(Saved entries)
■ ■ ■ ■ ■
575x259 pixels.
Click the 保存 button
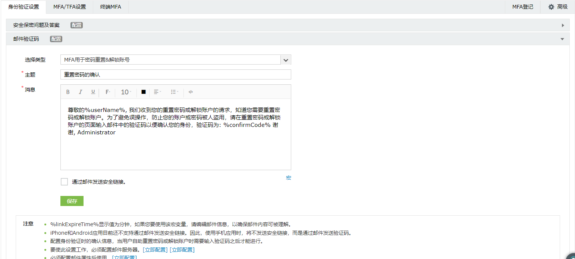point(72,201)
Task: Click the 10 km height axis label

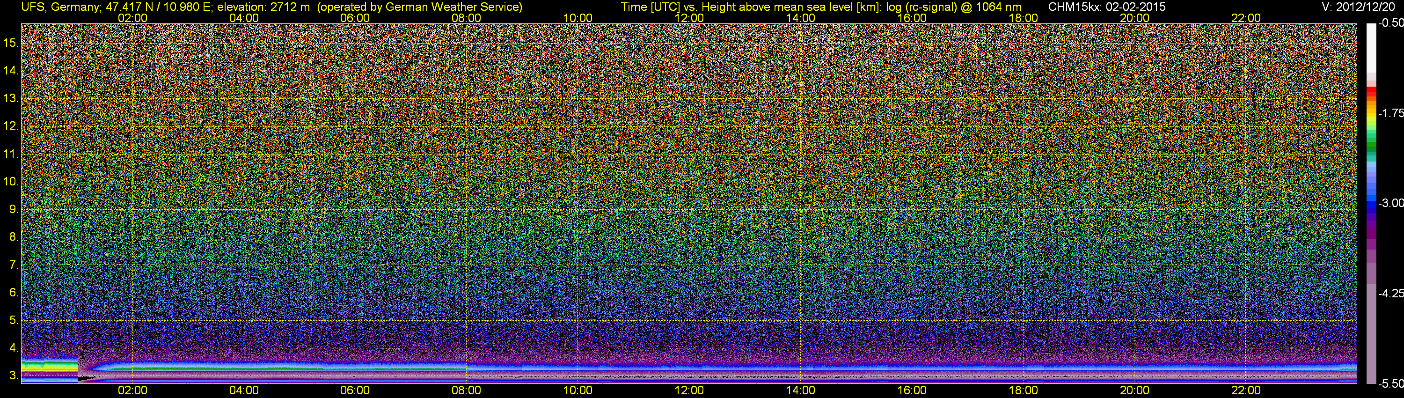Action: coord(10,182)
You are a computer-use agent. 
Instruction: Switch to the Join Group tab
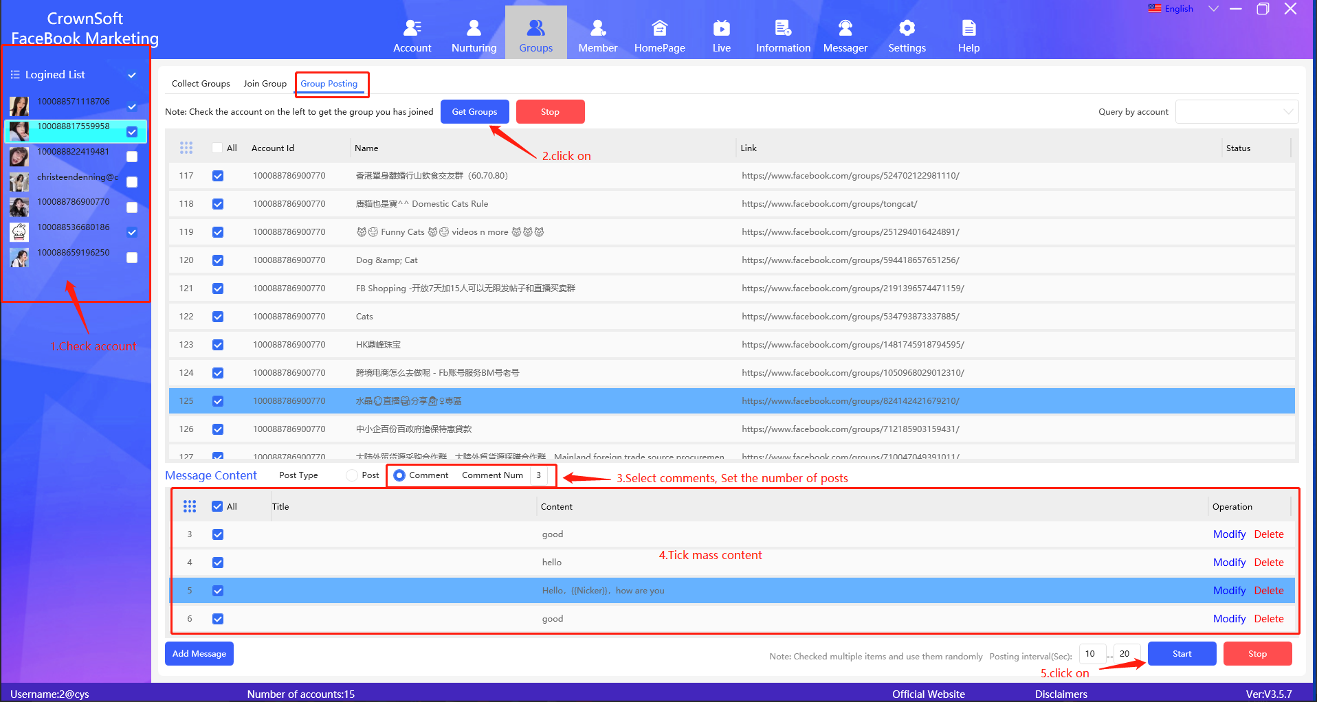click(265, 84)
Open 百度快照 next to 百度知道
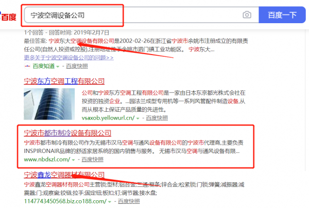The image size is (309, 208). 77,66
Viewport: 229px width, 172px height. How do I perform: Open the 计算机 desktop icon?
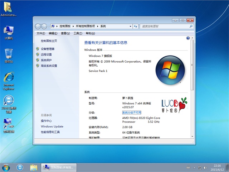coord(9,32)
■ ■ ■ ■ ■
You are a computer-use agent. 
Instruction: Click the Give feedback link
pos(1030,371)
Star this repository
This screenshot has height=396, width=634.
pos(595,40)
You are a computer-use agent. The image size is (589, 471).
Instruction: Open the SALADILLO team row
■ ■ ■ ■ ■
_What is required_: Scan the entries above for the line containing "Star this repository", and copy it and all lines after it exactly, down to and including the line containing "Instruction: Open the SALADILLO team row".

_Worked solution_:
Star this repository
This screenshot has height=396, width=634.
pos(595,40)
You are a computer-use agent. The image size is (589, 471).
Instruction: Open the SALADILLO team row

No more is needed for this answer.